What the task requires
Output the following data exactly.

Data listing
════════════════

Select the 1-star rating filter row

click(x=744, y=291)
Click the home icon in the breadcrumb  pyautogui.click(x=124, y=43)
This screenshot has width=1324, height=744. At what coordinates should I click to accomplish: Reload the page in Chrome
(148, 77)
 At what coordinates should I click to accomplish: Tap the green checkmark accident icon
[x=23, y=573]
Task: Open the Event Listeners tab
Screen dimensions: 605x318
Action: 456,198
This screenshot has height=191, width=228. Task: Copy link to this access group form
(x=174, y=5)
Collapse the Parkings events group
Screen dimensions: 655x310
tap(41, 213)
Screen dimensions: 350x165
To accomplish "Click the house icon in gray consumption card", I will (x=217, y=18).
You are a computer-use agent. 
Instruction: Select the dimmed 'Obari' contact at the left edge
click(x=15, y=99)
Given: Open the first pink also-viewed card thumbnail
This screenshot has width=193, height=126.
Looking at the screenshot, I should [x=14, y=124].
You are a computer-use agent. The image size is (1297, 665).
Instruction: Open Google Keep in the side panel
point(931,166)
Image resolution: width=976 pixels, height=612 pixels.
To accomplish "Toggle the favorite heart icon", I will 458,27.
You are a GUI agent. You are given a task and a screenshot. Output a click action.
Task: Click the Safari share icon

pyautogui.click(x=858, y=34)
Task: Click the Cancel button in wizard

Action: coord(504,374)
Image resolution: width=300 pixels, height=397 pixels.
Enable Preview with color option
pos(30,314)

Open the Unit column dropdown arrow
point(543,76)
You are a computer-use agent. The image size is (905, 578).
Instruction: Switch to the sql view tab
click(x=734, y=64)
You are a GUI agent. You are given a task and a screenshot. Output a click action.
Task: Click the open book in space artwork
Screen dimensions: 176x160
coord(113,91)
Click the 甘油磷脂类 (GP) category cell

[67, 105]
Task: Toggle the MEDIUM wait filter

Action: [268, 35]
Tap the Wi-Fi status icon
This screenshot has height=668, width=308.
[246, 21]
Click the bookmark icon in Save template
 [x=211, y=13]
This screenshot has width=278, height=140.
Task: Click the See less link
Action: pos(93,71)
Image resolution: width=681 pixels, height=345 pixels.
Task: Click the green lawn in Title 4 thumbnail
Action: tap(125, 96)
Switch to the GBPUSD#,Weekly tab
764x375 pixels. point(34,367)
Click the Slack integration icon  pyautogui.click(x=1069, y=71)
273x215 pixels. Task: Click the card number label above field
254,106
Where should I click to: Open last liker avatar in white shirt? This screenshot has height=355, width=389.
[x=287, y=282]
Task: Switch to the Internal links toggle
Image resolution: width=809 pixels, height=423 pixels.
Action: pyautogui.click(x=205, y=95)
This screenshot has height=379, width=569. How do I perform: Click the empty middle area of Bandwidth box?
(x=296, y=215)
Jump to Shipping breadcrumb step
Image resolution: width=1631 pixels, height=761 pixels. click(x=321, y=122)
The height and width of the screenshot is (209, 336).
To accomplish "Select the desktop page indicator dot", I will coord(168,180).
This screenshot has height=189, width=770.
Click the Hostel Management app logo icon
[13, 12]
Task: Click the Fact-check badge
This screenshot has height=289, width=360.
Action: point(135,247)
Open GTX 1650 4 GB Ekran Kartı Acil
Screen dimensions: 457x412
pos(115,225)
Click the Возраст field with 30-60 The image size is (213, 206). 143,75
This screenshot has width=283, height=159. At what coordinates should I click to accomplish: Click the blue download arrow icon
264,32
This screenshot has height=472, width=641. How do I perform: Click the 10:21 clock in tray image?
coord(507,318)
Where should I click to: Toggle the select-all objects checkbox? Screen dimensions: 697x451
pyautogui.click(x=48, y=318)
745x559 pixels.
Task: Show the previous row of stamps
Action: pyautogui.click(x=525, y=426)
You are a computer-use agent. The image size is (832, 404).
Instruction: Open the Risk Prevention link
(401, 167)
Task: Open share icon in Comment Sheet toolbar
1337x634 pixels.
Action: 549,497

════════════════

Response box
Select the 1-star rating filter row

click(x=744, y=291)
Click the home icon in the breadcrumb  pyautogui.click(x=124, y=43)
This screenshot has width=1324, height=744. At what coordinates should I click to accomplish: Reload the page in Chrome
(148, 77)
 At what coordinates should I click to accomplish: Tap the green checkmark accident icon
[x=23, y=573]
Task: Open the Event Listeners tab
Screen dimensions: 605x318
Action: 456,198
This screenshot has height=191, width=228. Task: Copy link to this access group form
(x=174, y=5)
Collapse the Parkings events group
Screen dimensions: 655x310
tap(41, 213)
Screen dimensions: 350x165
To accomplish "Click the house icon in gray consumption card", I will (x=217, y=18).
You are a computer-use agent. 
Instruction: Select the dimmed 'Obari' contact at the left edge
click(x=15, y=99)
Given: Open the first pink also-viewed card thumbnail
This screenshot has width=193, height=126.
Looking at the screenshot, I should [x=14, y=124].
You are a computer-use agent. The image size is (1297, 665).
Instruction: Open Google Keep in the side panel
point(931,166)
Image resolution: width=976 pixels, height=612 pixels.
To accomplish "Toggle the favorite heart icon", I will 458,27.
You are a GUI agent. You are given a task and a screenshot. Output a click action.
Task: Click the Safari share icon

pyautogui.click(x=858, y=34)
Task: Click the Cancel button in wizard

Action: coord(504,374)
Image resolution: width=300 pixels, height=397 pixels.
Enable Preview with color option
pos(30,314)

Open the Unit column dropdown arrow
point(543,76)
You are a computer-use agent. The image size is (905, 578).
Instruction: Switch to the sql view tab
click(x=734, y=64)
You are a GUI agent. You are given a task and a screenshot. Output a click action.
Task: Click the open book in space artwork
Screen dimensions: 176x160
coord(113,91)
Click the 甘油磷脂类 (GP) category cell

[67, 105]
Task: Toggle the MEDIUM wait filter

Action: [268, 35]
Tap the Wi-Fi status icon
This screenshot has height=668, width=308.
[246, 21]
Click the bookmark icon in Save template
 [x=211, y=13]
This screenshot has width=278, height=140.
Task: Click the See less link
Action: pos(93,71)
Image resolution: width=681 pixels, height=345 pixels.
Task: Click the green lawn in Title 4 thumbnail
Action: tap(125, 96)
Switch to the GBPUSD#,Weekly tab
764x375 pixels. point(34,367)
Click the Slack integration icon  pyautogui.click(x=1069, y=71)
273x215 pixels. Task: Click the card number label above field
254,106
Where should I click to: Open last liker avatar in white shirt? This screenshot has height=355, width=389.
[x=287, y=282]
Task: Switch to the Internal links toggle
Image resolution: width=809 pixels, height=423 pixels.
Action: pyautogui.click(x=205, y=95)
This screenshot has height=379, width=569. How do I perform: Click the empty middle area of Bandwidth box?
(x=296, y=215)
Jump to Shipping breadcrumb step
Image resolution: width=1631 pixels, height=761 pixels. click(x=321, y=122)
The height and width of the screenshot is (209, 336).
To accomplish "Select the desktop page indicator dot", I will coord(168,180).
This screenshot has height=189, width=770.
Click the Hostel Management app logo icon
[13, 12]
Task: Click the Fact-check badge
This screenshot has height=289, width=360.
Action: point(135,247)
Open GTX 1650 4 GB Ekran Kartı Acil
Screen dimensions: 457x412
pos(115,225)
Click the Возраст field with 30-60 The image size is (213, 206). 143,75
This screenshot has width=283, height=159. At what coordinates should I click to accomplish: Click the blue download arrow icon
264,32
This screenshot has height=472, width=641. How do I perform: Click the 10:21 clock in tray image?
coord(507,318)
Where should I click to: Toggle the select-all objects checkbox? Screen dimensions: 697x451
pyautogui.click(x=48, y=318)
745x559 pixels.
Task: Show the previous row of stamps
Action: pyautogui.click(x=525, y=426)
You are a computer-use agent. The image size is (832, 404).
Instruction: Open the Risk Prevention link
(401, 167)
Task: Open share icon in Comment Sheet toolbar
1337x634 pixels.
Action: 549,497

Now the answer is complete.